Я, естественно, заинтересовался, чем все кончится, и стал терпеливо ждать.
Часов в семь с небольшим Шаляпин распахнул дверь и, применяя один из самых чарующих, мягких тембров своего неповторимого голоса, делая какие-то униженно-просительные жесты, необыкновенно тепло сказал:
– Войдите, люди добрые, но не очень строго судите. Сами видите, на память писали-с. Да-с.
В кабинете Аксарина была узенькая дверь, наполовину застекленная матовым стеклом. И вот на стекле этой двери, размером примерно 75 на 50 сантиметров, гримировальными красками был написан портрет Дворищина. Шаляпинский любимец предстал перед нами, как живой.
Полюбоваться талантливым озорством гениального певца сбежалось еще несколько человек. Комплиментам не было конца. Шаляпин снял шляпу и, буквально сияя, растроганно благодарил за похвалы, часто повторяя:
– Люблю я этого человека… На память писал, да-с! И вдруг…
И вдруг один из присутствующих, придя в восторг, подошел поближе к портрету, пристально вгляделся в него и, смешно присев, усиленно махая руками, умиленно сказал:
– Это же не портрет, это же фотография. Какое сходство! Прямо как у Фишера, честное слово! Даже лучше!
Фишер был придворным фотографом и славился тщательностью своей работы. Его фотография помещалась под крышей Мариинского театра, и артисты в антрактах бегали к нему фотографироваться в костюмах и гриме. Фишеру же мы обязаны и большим количеством фотографий Шаляпина.
Растроганный хорист искренне думал, что лучшего комплимента он сказать не мог. Но, боже мой, что произошло!

....................

▸ **ЗАДАНИЕ**:
Продолжите рассказ о портрете Дворищина, который Шаляпин написал на стеклянной двери. Начните сразу после последней фразы отрывка.

....................

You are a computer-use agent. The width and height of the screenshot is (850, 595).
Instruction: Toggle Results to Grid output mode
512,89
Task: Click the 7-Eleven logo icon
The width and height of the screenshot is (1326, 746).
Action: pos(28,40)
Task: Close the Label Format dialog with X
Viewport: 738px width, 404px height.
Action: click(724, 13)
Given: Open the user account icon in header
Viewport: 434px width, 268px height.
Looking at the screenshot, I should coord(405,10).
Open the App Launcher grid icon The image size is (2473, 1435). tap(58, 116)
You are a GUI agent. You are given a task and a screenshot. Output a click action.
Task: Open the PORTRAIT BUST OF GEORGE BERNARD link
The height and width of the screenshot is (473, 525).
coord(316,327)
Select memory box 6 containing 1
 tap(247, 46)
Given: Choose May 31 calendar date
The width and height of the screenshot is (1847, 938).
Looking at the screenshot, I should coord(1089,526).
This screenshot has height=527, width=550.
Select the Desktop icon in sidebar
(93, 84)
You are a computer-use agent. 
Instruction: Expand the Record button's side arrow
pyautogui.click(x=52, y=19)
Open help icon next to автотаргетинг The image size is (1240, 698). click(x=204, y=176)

....................

▸ **РЕЗУЛЬТАТ**:
Шаляпин сдвинул свои белесые, но умевшие становиться страшными брови, налился кровью, затем сразу побледнел. Взглянув на несчастного хориста глазами Ивана Грозного, он грохочущим голосом заговорил:
– Что? Фотография? Вы говорите – фотография?
Схватив со стола заячью лапку, он продолжал:
– Сходство вам нужно? Как у Фишера?
И со всего размаха мазанул лапкой по портрету. Жест был такой исступленный, что портрет мгновенно превратился в большую грязную кляксу. Аксарин схватил Шаляпина за руку, но было уже поздно.
Шаляпин весь покрылся испариной. Он сбросил с плеч шубу и, почти трясясь от обиды, повторил:
– Фотография!.. А я-то думал, что душу Исайки схватил!.. Фотография!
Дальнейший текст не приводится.